Cindy Blain

PRN (2019)

Executive Director

California ReLeaf

Sacramento, California

Personal pronouns: She, her, hers

Since joining California ReLeaf in late 2014, I’ve prioritized urban forest grant programs that best support under-resourced communities, where trees are most needed. The goal is to strengthen all California neighborhoods through tree planting and tree care activism.  Urban trees are an excellent “gateway” to community activism, because trees touch so many aspects of our lives…as well as our souls. While trees are important, so are jobs, which is why ReLeaf has a green jobs initiative supporting educational outreach and accessible community college training for tree care jobs.

When I was growing up, I was lucky to be able to roam the woods in rural New Jersey and Connecticut. Now I believe urban trees are absolutely critical to human health, especially in California where 95% of the population lives in urban areas. Lots of new research supports what we all instinctively know: we need trees. And in California cities and towns, trees need us to water and care for them.

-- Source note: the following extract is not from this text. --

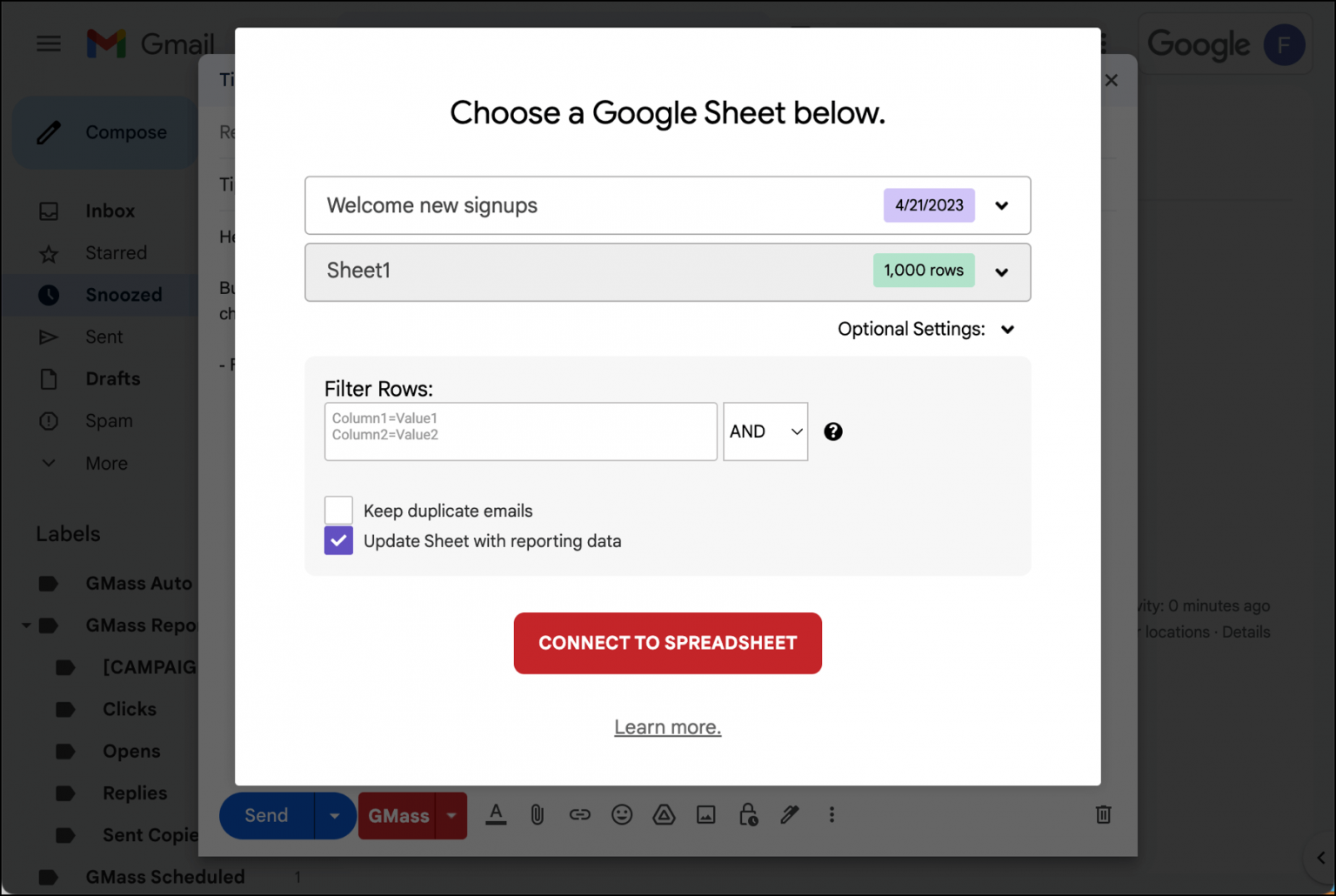Image resolution: width=1336 pixels, height=896 pixels.
Task: Insert a photo into the message
Action: coord(706,815)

Other professional info includes serving on the California Alliance of Regional Collaboratives for Climate Adaptation (ARRCA) and the California Dept. of Forestry and Fire Protection’s Community and Urban Forest Advisory Committee (CUFAC). Before diving into the urban forest at Sacramento Tree Foundation in 2008, I worked for Tandem Computers for 10 years in Silicon Valley and then "temporarily retired” when my kids were young and painted a bit. My BA in Art History is from Rice University in Houston – where most students were engineers and had no clue what art history was. “Orchestry?”  My MBA is from Georgia State University…because they had an exchange program with a French business school in Paris…to go see all that art in person.